#### Your goal:
Could you restate the entries below word for word and leave out the pictures?

#### Dataset records:
================================

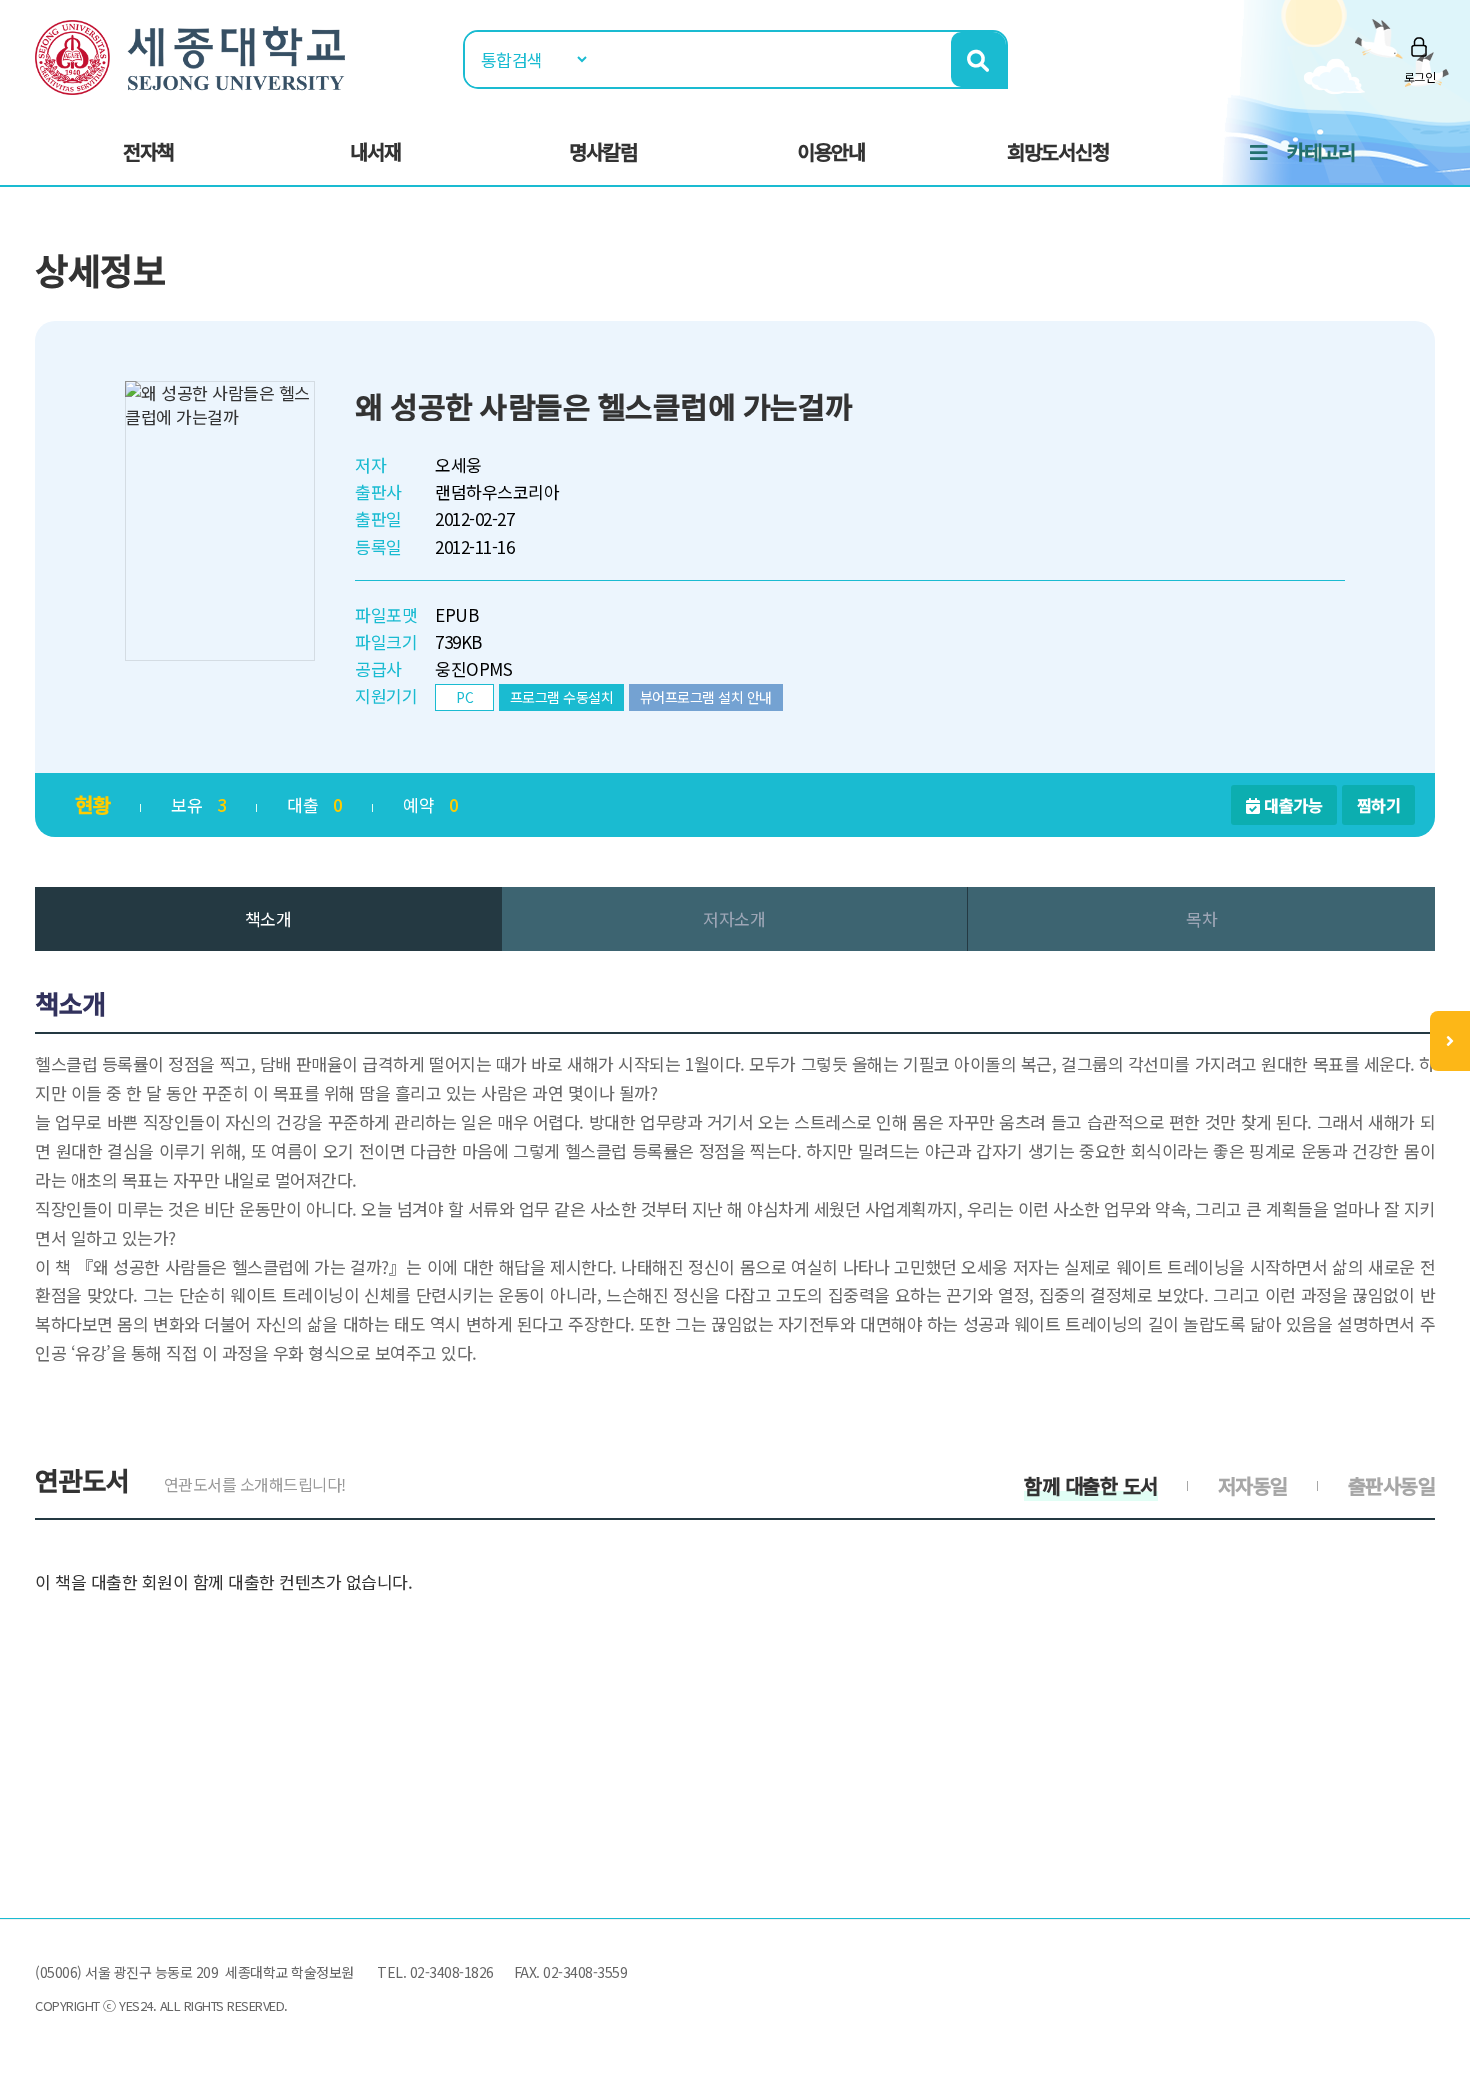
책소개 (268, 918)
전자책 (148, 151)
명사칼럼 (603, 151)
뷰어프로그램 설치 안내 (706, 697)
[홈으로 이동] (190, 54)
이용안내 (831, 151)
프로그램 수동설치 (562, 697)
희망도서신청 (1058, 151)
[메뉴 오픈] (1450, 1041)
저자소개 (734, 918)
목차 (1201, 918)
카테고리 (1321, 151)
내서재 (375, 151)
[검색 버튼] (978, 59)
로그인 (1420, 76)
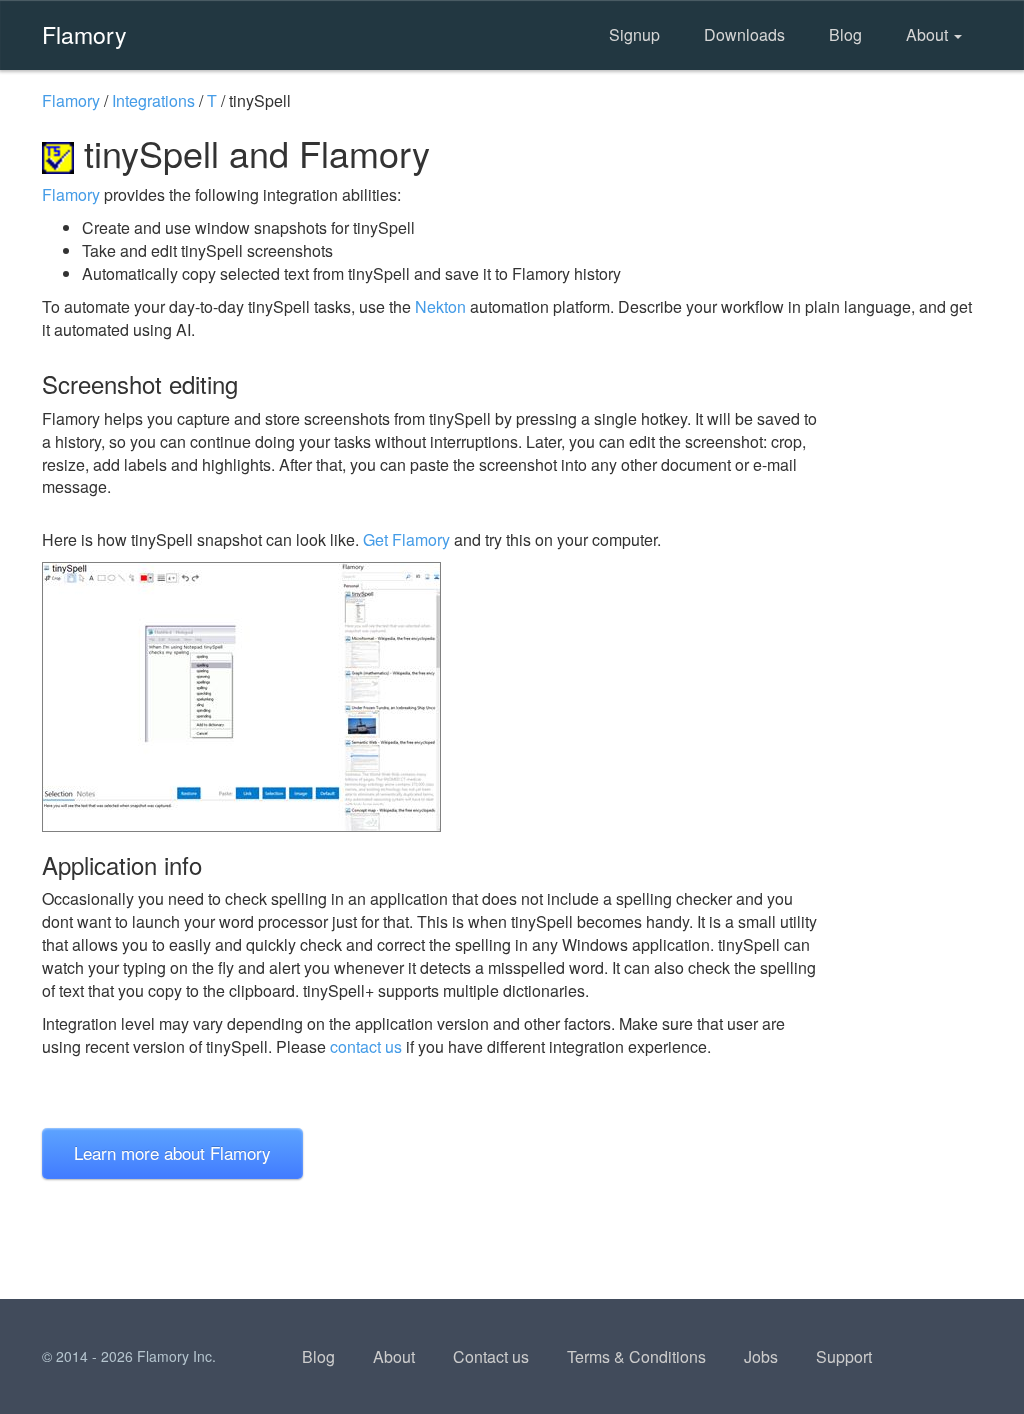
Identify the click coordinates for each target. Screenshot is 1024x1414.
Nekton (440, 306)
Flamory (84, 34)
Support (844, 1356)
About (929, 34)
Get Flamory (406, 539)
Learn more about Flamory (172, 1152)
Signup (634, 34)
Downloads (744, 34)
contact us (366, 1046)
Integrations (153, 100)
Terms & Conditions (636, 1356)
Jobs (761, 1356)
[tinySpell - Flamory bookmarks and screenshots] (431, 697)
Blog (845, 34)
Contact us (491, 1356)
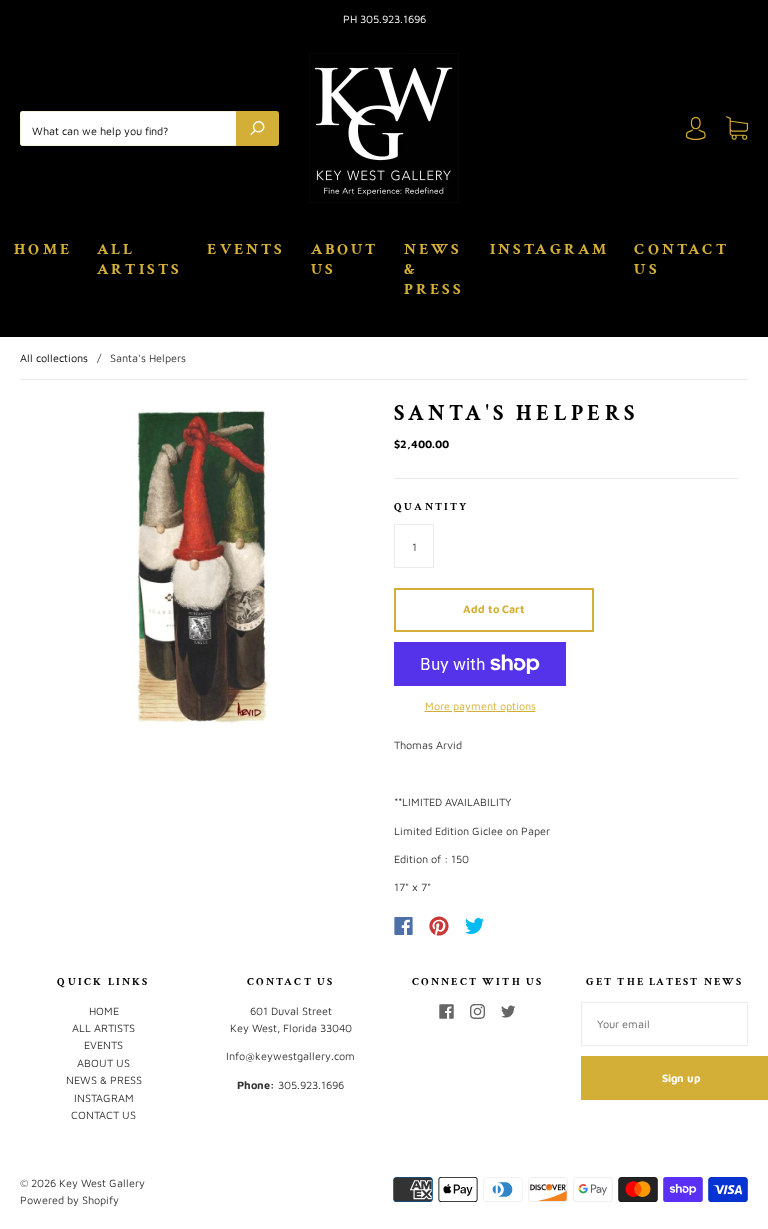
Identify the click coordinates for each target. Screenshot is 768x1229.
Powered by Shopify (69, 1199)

================================

#### Result:
책소개 (268, 918)
전자책 (148, 151)
명사칼럼 (603, 151)
뷰어프로그램 설치 안내 (706, 697)
[홈으로 이동] (190, 54)
이용안내 (831, 151)
프로그램 수동설치 (562, 697)
희망도서신청 (1058, 151)
[메뉴 오픈] (1450, 1041)
저자소개 (734, 918)
목차 (1201, 918)
카테고리 (1321, 151)
내서재 (375, 151)
[검색 버튼] (978, 59)
로그인 (1420, 76)
Identify the click coordinates for each target. Screenshot is 1024x1414.
Nekton (440, 306)
Flamory (84, 34)
Support (844, 1356)
About (929, 34)
Get Flamory (406, 539)
Learn more about Flamory (172, 1152)
Signup (634, 34)
Downloads (744, 34)
contact us (366, 1046)
Integrations (153, 100)
Terms & Conditions (636, 1356)
Jobs (761, 1356)
[tinySpell - Flamory bookmarks and screenshots] (431, 697)
Blog (845, 34)
Contact us (491, 1356)
Identify the click coordinates for each target. Screenshot is 768x1229.
Powered by Shopify (69, 1199)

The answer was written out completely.